MAXI CYBER-SPIONAGGIO SOSPETTI SU PECHINO

L'operazione di spionaggio, sostengono gli esperti della McAfee, andrebbe avanti da diversi anni. Dei 72 soggetti spiati, 49 hanno base negli Stati Uniti e tra gli obiettivi c'erano dati top secret sui sistemi militari e di comunicazione americani, ma anche compagnie petrolifere, una società di real estate della Folorida e le sedi di Hong Kong e New York dell'Associated Press, si legge sul Washington Post. Quanto all'attacco alle Nazioni Unite, gli hacker sono entrati nel sistema di computer del segretariato di Ginevra nel 2008 e li sono rimasti per circa due anni. "Siamo rimasti colpiti dall'enorme diversità delle organizzazioni vittime e dall'audacia degli esecutori", ha scritto Dmitri Alperovitch, vicepresidente di McAfee per la ricerca delle minacce, nel rapporto di 14 pagine diffuso oggi. ""Società e agenzie governative vengono violate ogni giorno. Stanno perdendo il vantaggio economico e segreti nazionali a vantaggio di concorrenti senza scrupoli. "Siamo di fronte al più grosso trasferimento di ricchezza della storia in termini di proprietà intellettuale" ha poi aggiunto Alperovitch.

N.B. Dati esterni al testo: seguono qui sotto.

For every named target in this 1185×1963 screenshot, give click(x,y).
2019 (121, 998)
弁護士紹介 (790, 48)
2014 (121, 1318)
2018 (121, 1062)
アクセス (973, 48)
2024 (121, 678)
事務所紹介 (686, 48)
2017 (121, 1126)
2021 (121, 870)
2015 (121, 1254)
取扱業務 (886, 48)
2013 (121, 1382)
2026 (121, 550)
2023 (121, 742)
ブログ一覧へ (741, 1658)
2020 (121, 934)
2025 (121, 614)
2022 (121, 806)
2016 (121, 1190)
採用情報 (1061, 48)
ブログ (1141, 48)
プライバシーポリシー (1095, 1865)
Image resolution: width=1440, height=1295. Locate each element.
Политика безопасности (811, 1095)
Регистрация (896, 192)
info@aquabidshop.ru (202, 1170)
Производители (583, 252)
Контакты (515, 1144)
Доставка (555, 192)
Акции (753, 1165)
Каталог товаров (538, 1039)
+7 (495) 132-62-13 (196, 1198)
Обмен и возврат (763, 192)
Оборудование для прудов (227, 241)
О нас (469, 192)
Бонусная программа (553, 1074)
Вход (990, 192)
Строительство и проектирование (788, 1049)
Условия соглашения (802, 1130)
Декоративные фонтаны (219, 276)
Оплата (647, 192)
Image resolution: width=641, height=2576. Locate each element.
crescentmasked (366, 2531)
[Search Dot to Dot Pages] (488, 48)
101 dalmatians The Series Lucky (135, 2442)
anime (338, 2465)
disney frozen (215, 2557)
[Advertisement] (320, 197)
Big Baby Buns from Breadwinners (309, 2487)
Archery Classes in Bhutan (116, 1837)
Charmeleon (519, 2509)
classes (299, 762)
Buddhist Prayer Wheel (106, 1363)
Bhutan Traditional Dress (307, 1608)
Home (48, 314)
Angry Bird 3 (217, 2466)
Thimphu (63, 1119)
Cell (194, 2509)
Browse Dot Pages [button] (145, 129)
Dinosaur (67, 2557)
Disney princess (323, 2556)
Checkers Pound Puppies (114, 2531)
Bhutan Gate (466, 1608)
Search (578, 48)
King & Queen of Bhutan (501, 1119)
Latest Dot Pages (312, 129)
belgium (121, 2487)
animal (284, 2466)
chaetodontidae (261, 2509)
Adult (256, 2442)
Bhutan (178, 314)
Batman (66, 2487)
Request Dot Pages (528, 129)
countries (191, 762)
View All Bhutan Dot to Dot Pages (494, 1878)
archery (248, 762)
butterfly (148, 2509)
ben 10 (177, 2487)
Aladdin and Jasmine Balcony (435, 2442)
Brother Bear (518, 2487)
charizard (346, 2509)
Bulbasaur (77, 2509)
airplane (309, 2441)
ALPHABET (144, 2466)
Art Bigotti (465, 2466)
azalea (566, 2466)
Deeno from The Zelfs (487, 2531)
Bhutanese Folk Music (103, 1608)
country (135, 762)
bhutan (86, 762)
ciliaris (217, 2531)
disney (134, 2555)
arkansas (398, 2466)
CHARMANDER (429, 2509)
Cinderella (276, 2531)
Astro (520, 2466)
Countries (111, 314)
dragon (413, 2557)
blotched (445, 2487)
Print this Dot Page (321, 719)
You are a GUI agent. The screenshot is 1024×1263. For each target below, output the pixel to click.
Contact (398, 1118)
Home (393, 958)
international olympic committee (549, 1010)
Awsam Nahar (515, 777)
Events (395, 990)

In fatto di spionaggio informatico, il primo a puntare il dito contro la Cina è stato Google denunciando più volte un'infiltrazione negli account gmail di diversi esponenti dell'amministrazione americana, funzionari, militari, giornalisti e attivisti cinesi (questo articolo). In particolare, l'ultimo attacco sferrato dagli hacker cinese che risale allo scorso giugno – secondo la denuncia del direttore del colosso di Mountain View - sarebbe partito da Jinan, nella provincia orientale dello Shandong, con un bersaglio ben preciso: centinaia di account di posta elettronica di funzionari e attivisti. L'hackeraggio era stato presto sventato, ma la vicenda aveva messo in subbuglio anche Washington che aveva fatto sapere di "prendere sul serio e di esaminare la faccenda".
La compagnia di Mountain View è presente in Cina dal 2005, ma il rapporto tra il motore di ricerca e il gigante asiatico è sempre stato altalenante per via del bavaglio imposto dal governo cinese. Nel marzo dello scorso anno, dopo aver dichiarato di essere stato vittima di un attacco informatico – che Wikileaks assicura essere stato diretto da due membri del Politburo (questo articolo), Google aveva dirottato le sue operazioni su Google.com.hk sbloccando di fatto i contenuti sgraditi al governo di Pechino (questo articolo). Un tentativo inutile in quanto la censura che Google si rifiuta di esercitare fu prontamente reintrodotta dai filtri governativi che resero inaccessibili le pagine incriminate. La schiarita arrivò poi a luglio con il rinnovo della licenza di ICP di Google da parte di Pechino. Ma il braccio di ferro continua tuttora.